**Collected data**
>>>

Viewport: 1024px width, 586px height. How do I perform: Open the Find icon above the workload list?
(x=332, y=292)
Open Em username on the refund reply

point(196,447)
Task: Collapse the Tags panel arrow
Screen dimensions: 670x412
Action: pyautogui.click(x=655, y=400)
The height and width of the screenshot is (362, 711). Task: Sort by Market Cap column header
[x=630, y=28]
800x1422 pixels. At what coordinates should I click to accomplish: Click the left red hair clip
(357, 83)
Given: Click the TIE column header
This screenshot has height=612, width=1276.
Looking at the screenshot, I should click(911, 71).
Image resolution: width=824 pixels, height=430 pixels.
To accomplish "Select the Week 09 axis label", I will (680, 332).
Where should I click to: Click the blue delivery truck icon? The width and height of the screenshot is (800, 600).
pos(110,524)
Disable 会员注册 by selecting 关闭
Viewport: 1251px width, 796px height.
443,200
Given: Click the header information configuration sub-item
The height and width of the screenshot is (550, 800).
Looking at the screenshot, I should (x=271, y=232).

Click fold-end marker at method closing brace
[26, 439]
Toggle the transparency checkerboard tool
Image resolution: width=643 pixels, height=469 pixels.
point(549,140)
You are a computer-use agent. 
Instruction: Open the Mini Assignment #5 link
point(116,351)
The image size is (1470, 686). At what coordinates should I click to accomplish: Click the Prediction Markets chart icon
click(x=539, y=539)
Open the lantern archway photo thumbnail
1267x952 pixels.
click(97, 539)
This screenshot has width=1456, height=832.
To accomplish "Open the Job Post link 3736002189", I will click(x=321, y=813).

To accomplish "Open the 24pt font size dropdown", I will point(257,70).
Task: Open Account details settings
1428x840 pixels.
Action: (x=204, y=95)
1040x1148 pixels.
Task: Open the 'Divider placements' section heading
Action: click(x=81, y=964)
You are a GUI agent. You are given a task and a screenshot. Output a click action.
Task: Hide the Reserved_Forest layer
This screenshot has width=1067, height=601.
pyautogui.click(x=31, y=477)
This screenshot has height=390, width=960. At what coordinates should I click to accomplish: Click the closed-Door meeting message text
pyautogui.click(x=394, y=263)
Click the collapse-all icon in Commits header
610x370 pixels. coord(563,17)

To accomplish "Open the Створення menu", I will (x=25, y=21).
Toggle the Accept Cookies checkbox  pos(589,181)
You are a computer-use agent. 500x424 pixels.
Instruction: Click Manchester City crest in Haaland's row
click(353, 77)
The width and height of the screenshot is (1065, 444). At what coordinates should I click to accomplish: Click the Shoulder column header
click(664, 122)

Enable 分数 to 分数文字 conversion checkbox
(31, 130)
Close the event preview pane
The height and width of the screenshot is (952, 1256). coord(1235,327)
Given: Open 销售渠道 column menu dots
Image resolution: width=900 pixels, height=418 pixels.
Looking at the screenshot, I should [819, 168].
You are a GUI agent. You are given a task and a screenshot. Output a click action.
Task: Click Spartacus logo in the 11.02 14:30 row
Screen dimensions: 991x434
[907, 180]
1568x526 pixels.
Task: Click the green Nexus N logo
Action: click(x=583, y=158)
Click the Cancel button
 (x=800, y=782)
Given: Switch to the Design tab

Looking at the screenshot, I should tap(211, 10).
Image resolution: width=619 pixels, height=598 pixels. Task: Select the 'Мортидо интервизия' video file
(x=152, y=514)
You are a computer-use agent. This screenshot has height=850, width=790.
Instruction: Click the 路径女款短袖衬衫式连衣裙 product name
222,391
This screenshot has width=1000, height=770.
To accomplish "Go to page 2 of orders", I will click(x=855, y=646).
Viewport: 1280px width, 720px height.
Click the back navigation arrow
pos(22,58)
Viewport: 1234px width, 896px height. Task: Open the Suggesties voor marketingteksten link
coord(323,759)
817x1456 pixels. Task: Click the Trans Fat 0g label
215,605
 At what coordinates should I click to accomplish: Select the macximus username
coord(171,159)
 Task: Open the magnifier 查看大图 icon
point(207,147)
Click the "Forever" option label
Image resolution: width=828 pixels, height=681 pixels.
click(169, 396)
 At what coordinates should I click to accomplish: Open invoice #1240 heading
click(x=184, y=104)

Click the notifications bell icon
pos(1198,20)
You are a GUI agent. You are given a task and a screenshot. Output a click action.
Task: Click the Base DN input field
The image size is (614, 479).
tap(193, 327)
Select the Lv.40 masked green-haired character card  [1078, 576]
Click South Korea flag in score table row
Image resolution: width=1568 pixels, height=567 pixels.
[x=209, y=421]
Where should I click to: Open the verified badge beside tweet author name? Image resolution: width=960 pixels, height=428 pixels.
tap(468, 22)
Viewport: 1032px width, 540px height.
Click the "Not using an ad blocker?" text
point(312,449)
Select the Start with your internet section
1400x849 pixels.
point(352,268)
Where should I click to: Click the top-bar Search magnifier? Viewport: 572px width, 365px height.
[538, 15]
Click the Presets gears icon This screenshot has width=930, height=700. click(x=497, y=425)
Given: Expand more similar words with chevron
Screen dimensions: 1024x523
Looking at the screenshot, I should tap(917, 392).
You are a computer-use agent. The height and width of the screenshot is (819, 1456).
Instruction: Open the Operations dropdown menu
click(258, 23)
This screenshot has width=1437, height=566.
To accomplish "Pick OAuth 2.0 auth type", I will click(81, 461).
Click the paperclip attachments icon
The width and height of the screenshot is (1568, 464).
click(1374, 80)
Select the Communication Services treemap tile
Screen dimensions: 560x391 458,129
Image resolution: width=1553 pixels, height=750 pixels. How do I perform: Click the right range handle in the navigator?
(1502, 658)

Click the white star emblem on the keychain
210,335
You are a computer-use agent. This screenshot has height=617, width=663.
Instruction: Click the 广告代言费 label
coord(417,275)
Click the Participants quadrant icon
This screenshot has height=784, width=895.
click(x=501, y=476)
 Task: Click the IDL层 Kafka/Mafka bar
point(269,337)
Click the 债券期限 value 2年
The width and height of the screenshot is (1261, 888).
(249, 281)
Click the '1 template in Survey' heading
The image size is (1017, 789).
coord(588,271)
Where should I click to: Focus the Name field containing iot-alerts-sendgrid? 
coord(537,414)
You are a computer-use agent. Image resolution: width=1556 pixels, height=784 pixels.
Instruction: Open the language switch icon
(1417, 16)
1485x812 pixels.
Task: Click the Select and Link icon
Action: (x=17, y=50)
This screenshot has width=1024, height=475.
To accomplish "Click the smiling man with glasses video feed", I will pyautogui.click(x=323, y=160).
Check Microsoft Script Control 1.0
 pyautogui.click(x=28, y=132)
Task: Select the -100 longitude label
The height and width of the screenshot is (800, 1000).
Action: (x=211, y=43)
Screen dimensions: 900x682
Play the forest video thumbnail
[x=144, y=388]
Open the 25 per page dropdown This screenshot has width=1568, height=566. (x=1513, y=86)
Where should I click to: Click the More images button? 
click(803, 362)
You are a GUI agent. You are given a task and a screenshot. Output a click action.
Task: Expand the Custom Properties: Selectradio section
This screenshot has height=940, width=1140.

<<<

**EXERCISE DESCRIPTION**
Your answer must be the complete data, repeated word for word.

**RESULT BELOW**
Viewport: 1024px width, 586px height. How do I perform: Open the Find icon above the workload list?
(x=332, y=292)
Open Em username on the refund reply

point(196,447)
Task: Collapse the Tags panel arrow
Screen dimensions: 670x412
Action: pyautogui.click(x=655, y=400)
The height and width of the screenshot is (362, 711). Task: Sort by Market Cap column header
[x=630, y=28]
800x1422 pixels. At what coordinates should I click to accomplish: Click the left red hair clip
(357, 83)
Given: Click the TIE column header
This screenshot has height=612, width=1276.
Looking at the screenshot, I should click(911, 71).
Image resolution: width=824 pixels, height=430 pixels.
To accomplish "Select the Week 09 axis label", I will (680, 332).
Where should I click to: Click the blue delivery truck icon? The width and height of the screenshot is (800, 600).
pos(110,524)
Disable 会员注册 by selecting 关闭
Viewport: 1251px width, 796px height.
443,200
Given: Click the header information configuration sub-item
The height and width of the screenshot is (550, 800).
Looking at the screenshot, I should (x=271, y=232).

Click fold-end marker at method closing brace
[26, 439]
Toggle the transparency checkerboard tool
Image resolution: width=643 pixels, height=469 pixels.
point(549,140)
You are a computer-use agent. 
Instruction: Open the Mini Assignment #5 link
point(116,351)
The image size is (1470, 686). At what coordinates should I click to accomplish: Click the Prediction Markets chart icon
click(x=539, y=539)
Open the lantern archway photo thumbnail
1267x952 pixels.
click(97, 539)
This screenshot has width=1456, height=832.
To accomplish "Open the Job Post link 3736002189", I will click(x=321, y=813).

To accomplish "Open the 24pt font size dropdown", I will point(257,70).
Task: Open Account details settings
1428x840 pixels.
Action: (x=204, y=95)
1040x1148 pixels.
Task: Open the 'Divider placements' section heading
Action: click(x=81, y=964)
You are a GUI agent. You are given a task and a screenshot. Output a click action.
Task: Hide the Reserved_Forest layer
This screenshot has width=1067, height=601.
pyautogui.click(x=31, y=477)
This screenshot has height=390, width=960. At what coordinates should I click to accomplish: Click the closed-Door meeting message text
pyautogui.click(x=394, y=263)
Click the collapse-all icon in Commits header
610x370 pixels. coord(563,17)

To accomplish "Open the Створення menu", I will (x=25, y=21).
Toggle the Accept Cookies checkbox  pos(589,181)
You are a computer-use agent. 500x424 pixels.
Instruction: Click Manchester City crest in Haaland's row
click(353, 77)
The width and height of the screenshot is (1065, 444). At what coordinates should I click to accomplish: Click the Shoulder column header
click(664, 122)

Enable 分数 to 分数文字 conversion checkbox
(31, 130)
Close the event preview pane
The height and width of the screenshot is (952, 1256). coord(1235,327)
Given: Open 销售渠道 column menu dots
Image resolution: width=900 pixels, height=418 pixels.
Looking at the screenshot, I should [819, 168].
You are a GUI agent. You are given a task and a screenshot. Output a click action.
Task: Click Spartacus logo in the 11.02 14:30 row
Screen dimensions: 991x434
[907, 180]
1568x526 pixels.
Task: Click the green Nexus N logo
Action: click(x=583, y=158)
Click the Cancel button
 (x=800, y=782)
Given: Switch to the Design tab

Looking at the screenshot, I should tap(211, 10).
Image resolution: width=619 pixels, height=598 pixels. Task: Select the 'Мортидо интервизия' video file
(x=152, y=514)
You are a computer-use agent. This screenshot has height=850, width=790.
Instruction: Click the 路径女款短袖衬衫式连衣裙 product name
222,391
This screenshot has width=1000, height=770.
To accomplish "Go to page 2 of orders", I will click(x=855, y=646).
Viewport: 1280px width, 720px height.
Click the back navigation arrow
pos(22,58)
Viewport: 1234px width, 896px height. Task: Open the Suggesties voor marketingteksten link
coord(323,759)
817x1456 pixels. Task: Click the Trans Fat 0g label
215,605
 At what coordinates should I click to accomplish: Select the macximus username
coord(171,159)
 Task: Open the magnifier 查看大图 icon
point(207,147)
Click the "Forever" option label
Image resolution: width=828 pixels, height=681 pixels.
click(169, 396)
 At what coordinates should I click to accomplish: Open invoice #1240 heading
click(x=184, y=104)

Click the notifications bell icon
pos(1198,20)
You are a GUI agent. You are given a task and a screenshot. Output a click action.
Task: Click the Base DN input field
The image size is (614, 479).
tap(193, 327)
Select the Lv.40 masked green-haired character card  [1078, 576]
Click South Korea flag in score table row
Image resolution: width=1568 pixels, height=567 pixels.
[x=209, y=421]
Where should I click to: Open the verified badge beside tweet author name? Image resolution: width=960 pixels, height=428 pixels.
tap(468, 22)
Viewport: 1032px width, 540px height.
Click the "Not using an ad blocker?" text
point(312,449)
Select the Start with your internet section
1400x849 pixels.
point(352,268)
Where should I click to: Click the top-bar Search magnifier? Viewport: 572px width, 365px height.
[538, 15]
Click the Presets gears icon This screenshot has width=930, height=700. click(x=497, y=425)
Given: Expand more similar words with chevron
Screen dimensions: 1024x523
Looking at the screenshot, I should tap(917, 392).
You are a computer-use agent. The height and width of the screenshot is (819, 1456).
Instruction: Open the Operations dropdown menu
click(258, 23)
This screenshot has width=1437, height=566.
To accomplish "Pick OAuth 2.0 auth type", I will click(81, 461).
Click the paperclip attachments icon
The width and height of the screenshot is (1568, 464).
click(1374, 80)
Select the Communication Services treemap tile
Screen dimensions: 560x391 458,129
Image resolution: width=1553 pixels, height=750 pixels. How do I perform: Click the right range handle in the navigator?
(1502, 658)

Click the white star emblem on the keychain
210,335
You are a computer-use agent. This screenshot has height=617, width=663.
Instruction: Click the 广告代言费 label
coord(417,275)
Click the Participants quadrant icon
This screenshot has height=784, width=895.
click(x=501, y=476)
 Task: Click the IDL层 Kafka/Mafka bar
point(269,337)
Click the 债券期限 value 2年
The width and height of the screenshot is (1261, 888).
(249, 281)
Click the '1 template in Survey' heading
The image size is (1017, 789).
coord(588,271)
Where should I click to: Focus the Name field containing iot-alerts-sendgrid? 
coord(537,414)
You are a computer-use agent. Image resolution: width=1556 pixels, height=784 pixels.
Instruction: Open the language switch icon
(1417, 16)
1485x812 pixels.
Task: Click the Select and Link icon
Action: (x=17, y=50)
This screenshot has width=1024, height=475.
To accomplish "Click the smiling man with glasses video feed", I will pyautogui.click(x=323, y=160).
Check Microsoft Script Control 1.0
 pyautogui.click(x=28, y=132)
Task: Select the -100 longitude label
The height and width of the screenshot is (800, 1000).
Action: (x=211, y=43)
Screen dimensions: 900x682
Play the forest video thumbnail
[x=144, y=388]
Open the 25 per page dropdown This screenshot has width=1568, height=566. (x=1513, y=86)
Where should I click to: Click the More images button? 
click(803, 362)
You are a GUI agent. You are given a task and a screenshot. Output a click action.
Task: Expand the Custom Properties: Selectradio section
This screenshot has height=940, width=1140.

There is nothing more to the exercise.